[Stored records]

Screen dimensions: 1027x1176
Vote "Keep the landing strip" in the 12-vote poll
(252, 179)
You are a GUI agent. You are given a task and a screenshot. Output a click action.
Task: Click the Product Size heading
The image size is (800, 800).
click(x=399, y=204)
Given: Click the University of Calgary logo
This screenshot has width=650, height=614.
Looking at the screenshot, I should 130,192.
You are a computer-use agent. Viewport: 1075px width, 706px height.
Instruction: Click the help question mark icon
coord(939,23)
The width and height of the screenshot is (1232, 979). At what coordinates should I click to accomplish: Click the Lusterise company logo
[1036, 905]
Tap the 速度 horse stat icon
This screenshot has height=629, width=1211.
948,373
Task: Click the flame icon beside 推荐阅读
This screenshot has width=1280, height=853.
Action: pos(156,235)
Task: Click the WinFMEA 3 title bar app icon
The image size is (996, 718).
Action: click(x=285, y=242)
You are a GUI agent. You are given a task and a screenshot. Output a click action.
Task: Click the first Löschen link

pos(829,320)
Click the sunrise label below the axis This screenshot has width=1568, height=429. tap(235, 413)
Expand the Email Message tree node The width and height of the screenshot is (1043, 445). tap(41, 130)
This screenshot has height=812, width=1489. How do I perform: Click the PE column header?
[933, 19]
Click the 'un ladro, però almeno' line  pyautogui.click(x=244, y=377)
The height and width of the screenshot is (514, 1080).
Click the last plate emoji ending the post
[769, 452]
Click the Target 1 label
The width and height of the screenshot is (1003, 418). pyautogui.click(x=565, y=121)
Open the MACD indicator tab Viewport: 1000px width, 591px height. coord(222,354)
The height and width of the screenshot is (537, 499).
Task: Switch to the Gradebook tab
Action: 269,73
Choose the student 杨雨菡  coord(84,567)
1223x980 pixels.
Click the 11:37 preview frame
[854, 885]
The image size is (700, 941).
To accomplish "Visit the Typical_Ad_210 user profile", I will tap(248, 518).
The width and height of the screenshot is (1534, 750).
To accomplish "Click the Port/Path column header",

Work instruction:
Please transcribe every entry above exactly as it appears.

Written solution:
Screen dimensions: 1027x1176
Vote "Keep the landing strip" in the 12-vote poll
(252, 179)
You are a GUI agent. You are given a task and a screenshot. Output a click action.
Task: Click the Product Size heading
The image size is (800, 800).
click(x=399, y=204)
Given: Click the University of Calgary logo
This screenshot has width=650, height=614.
Looking at the screenshot, I should 130,192.
You are a computer-use agent. Viewport: 1075px width, 706px height.
Instruction: Click the help question mark icon
coord(939,23)
The width and height of the screenshot is (1232, 979). At what coordinates should I click to accomplish: Click the Lusterise company logo
[1036, 905]
Tap the 速度 horse stat icon
This screenshot has height=629, width=1211.
948,373
Task: Click the flame icon beside 推荐阅读
This screenshot has width=1280, height=853.
Action: pos(156,235)
Task: Click the WinFMEA 3 title bar app icon
The image size is (996, 718).
Action: click(x=285, y=242)
You are a GUI agent. You are given a task and a screenshot. Output a click action.
Task: Click the first Löschen link

pos(829,320)
Click the sunrise label below the axis This screenshot has width=1568, height=429. tap(235, 413)
Expand the Email Message tree node The width and height of the screenshot is (1043, 445). tap(41, 130)
This screenshot has height=812, width=1489. How do I perform: Click the PE column header?
[933, 19]
Click the 'un ladro, però almeno' line  pyautogui.click(x=244, y=377)
The height and width of the screenshot is (514, 1080).
Click the last plate emoji ending the post
[769, 452]
Click the Target 1 label
The width and height of the screenshot is (1003, 418). pyautogui.click(x=565, y=121)
Open the MACD indicator tab Viewport: 1000px width, 591px height. coord(222,354)
The height and width of the screenshot is (537, 499).
Task: Switch to the Gradebook tab
Action: 269,73
Choose the student 杨雨菡  coord(84,567)
1223x980 pixels.
Click the 11:37 preview frame
[854, 885]
The image size is (700, 941).
To accomplish "Visit the Typical_Ad_210 user profile", I will tap(248, 518).
The width and height of the screenshot is (1534, 750).
To accomplish "Click the Port/Path column header",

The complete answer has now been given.